Of course, the most significant missing element is CEO Steve Jobs, who skipped Apple’s final MacWorld keynote. The vendor says it won’t participate in the 2010 edition of the conference, but some attendees and industry veterans here say that might change by next January. I doubt it, since Apple keynote address included the fact that Apple Stores bring in the equivalent of 100 MacWorlds every year, some 3.5 million.
Nobody here on the expo floor is bemoaning Apple’s exit, at least not in any public way. There are 40,000 attendees at this conference, down about 15 percent from last year. But putting 40,000 people in an expo center for three days generates a vastly different kind of energy, enthusiasm and optimism. The take-away walking out of these halls is a quantum leap of power over leaving an Apple Store, even after a One-to-One class, personal shopper session or a business consult.
Much of that is because of the vast range of solutions the Store knows little about. In a 300 square foot section of the expo floor I found four different document scanning and data storage solutions. Ways to capture business cards, store receipts. Some advertised integration with Filemaker, (Intelliscanner Mini) others could read data off a PDF created by an included scanner (NeatReceipts), and other offered communication using the auto-sync features of Address Book. Then there’s the mailing solutions, all demonstrated by people who answer questions without hesitation or reference to their company’s experts.
That’s a range you will never find in an Apple Store, because there’s 40,000 customers waiting to walk the aisles of two halls.

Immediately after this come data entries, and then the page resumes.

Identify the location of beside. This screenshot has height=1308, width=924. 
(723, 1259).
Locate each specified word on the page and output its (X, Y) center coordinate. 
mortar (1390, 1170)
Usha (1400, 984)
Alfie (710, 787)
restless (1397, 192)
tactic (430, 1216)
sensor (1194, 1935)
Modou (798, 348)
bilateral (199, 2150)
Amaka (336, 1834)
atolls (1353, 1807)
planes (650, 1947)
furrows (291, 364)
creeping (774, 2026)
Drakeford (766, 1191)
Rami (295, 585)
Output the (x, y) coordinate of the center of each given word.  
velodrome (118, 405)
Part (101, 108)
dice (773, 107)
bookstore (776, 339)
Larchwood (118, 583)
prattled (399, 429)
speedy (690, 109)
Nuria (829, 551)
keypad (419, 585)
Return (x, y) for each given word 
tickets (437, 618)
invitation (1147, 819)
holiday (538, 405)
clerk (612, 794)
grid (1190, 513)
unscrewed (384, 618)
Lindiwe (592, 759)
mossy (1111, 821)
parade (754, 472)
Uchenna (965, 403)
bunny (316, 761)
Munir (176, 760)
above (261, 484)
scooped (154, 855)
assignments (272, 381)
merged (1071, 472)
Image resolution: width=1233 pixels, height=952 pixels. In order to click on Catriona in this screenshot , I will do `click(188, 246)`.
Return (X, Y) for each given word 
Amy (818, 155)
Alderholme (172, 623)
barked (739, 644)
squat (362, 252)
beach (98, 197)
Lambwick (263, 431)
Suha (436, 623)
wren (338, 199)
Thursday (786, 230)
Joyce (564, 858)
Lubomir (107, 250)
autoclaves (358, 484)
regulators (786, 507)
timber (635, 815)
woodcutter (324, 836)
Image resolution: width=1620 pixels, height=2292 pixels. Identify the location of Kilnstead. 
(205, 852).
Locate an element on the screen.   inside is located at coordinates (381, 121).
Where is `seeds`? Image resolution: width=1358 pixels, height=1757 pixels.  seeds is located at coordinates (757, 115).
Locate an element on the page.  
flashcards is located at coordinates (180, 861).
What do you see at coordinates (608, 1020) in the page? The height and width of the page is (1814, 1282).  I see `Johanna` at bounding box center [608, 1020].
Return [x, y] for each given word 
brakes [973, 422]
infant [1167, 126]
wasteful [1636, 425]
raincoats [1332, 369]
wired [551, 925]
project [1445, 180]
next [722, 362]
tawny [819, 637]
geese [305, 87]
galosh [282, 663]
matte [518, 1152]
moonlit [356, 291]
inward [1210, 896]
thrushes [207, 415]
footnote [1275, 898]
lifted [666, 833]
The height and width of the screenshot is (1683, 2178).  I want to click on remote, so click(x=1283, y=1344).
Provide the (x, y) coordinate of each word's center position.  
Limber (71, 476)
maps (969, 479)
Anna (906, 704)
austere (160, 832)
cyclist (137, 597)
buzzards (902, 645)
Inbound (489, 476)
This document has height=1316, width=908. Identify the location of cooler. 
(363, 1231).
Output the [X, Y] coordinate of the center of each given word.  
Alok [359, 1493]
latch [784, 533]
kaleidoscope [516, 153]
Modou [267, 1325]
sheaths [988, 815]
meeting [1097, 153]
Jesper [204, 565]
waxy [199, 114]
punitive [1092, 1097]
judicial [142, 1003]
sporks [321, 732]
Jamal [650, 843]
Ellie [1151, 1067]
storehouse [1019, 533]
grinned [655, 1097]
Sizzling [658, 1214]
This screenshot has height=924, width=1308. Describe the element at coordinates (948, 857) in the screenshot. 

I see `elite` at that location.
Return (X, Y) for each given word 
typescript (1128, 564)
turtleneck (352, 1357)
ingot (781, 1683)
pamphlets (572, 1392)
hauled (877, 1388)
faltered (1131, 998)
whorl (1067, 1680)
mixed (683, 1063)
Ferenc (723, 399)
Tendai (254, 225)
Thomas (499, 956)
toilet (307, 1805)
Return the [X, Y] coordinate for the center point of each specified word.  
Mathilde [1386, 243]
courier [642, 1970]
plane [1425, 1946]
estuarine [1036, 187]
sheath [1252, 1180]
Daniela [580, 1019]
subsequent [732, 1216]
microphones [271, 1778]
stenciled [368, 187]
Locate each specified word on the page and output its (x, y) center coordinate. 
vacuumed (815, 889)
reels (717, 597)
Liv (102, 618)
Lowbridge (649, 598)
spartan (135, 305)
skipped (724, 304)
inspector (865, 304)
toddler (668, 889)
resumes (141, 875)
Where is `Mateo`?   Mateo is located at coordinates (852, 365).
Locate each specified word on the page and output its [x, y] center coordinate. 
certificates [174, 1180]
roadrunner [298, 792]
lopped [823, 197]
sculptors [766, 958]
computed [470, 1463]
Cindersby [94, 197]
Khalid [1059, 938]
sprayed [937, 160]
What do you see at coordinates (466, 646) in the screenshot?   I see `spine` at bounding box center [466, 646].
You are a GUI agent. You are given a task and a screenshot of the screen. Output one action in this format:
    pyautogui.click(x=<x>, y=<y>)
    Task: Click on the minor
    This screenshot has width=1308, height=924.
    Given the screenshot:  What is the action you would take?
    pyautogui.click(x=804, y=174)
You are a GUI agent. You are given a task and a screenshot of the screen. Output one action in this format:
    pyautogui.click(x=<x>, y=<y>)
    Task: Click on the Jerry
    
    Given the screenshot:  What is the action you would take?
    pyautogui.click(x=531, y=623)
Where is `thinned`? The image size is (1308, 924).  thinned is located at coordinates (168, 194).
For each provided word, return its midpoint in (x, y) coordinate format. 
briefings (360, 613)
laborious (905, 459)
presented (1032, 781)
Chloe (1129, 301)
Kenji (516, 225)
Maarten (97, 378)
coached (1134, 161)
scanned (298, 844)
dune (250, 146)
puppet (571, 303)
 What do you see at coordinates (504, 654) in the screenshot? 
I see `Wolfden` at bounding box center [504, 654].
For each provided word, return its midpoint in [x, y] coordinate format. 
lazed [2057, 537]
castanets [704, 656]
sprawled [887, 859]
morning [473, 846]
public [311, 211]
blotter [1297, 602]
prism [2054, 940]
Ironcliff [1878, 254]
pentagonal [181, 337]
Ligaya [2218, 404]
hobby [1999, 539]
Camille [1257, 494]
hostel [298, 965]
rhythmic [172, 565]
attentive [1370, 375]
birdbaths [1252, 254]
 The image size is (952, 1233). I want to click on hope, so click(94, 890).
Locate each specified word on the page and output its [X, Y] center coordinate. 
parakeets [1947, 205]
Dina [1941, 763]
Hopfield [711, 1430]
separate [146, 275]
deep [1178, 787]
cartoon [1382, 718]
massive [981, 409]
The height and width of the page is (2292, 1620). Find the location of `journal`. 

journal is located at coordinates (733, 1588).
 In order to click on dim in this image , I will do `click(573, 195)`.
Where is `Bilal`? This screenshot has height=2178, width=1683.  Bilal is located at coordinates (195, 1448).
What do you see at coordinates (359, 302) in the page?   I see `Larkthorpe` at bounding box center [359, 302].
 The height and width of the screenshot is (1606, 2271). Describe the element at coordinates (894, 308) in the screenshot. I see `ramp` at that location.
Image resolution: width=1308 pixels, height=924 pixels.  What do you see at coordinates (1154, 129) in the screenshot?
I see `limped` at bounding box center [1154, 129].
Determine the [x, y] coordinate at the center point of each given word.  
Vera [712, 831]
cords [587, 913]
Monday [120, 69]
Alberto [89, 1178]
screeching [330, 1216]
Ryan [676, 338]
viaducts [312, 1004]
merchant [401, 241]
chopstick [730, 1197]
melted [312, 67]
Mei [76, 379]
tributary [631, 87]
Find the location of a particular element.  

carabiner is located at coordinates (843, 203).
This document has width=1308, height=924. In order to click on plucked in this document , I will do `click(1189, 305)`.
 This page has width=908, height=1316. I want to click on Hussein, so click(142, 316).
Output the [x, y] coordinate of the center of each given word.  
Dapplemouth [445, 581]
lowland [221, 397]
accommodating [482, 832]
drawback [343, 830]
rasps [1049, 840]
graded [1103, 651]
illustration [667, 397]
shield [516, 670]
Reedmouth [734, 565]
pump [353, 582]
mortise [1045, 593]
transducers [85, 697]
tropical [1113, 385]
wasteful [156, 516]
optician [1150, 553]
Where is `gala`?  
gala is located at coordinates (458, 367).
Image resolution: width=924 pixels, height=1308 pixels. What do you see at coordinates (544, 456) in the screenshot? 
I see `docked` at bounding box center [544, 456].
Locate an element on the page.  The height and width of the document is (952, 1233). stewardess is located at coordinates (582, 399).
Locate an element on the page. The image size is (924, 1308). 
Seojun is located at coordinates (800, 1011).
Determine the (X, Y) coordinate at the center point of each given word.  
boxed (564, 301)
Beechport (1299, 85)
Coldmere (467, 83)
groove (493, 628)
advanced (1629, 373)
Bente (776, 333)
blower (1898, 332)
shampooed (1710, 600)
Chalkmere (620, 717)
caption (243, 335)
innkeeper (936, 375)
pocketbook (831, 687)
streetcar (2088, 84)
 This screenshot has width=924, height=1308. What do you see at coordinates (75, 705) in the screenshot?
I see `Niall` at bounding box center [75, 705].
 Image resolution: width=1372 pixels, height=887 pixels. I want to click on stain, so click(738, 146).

The keynote, the classes — they’re just the icing on the cake and between the layers. As with any in-person conference, the networking and even listening to other customers questions at the booth teaches so much more than any Apple Store.
Best of all, arriving here on a $45 expo pass can earn that much in a discount for a single purchase, like a renewal for Lynda.com, the premier training Web site for applications and Macintosh and iPhone basic skills. It’s $250 for Lynda for a year, but just $200 here. And signing up got me a free $40 MacBlast ticket for tonight’s party. Perhaps it was the media badge, but perhaps not.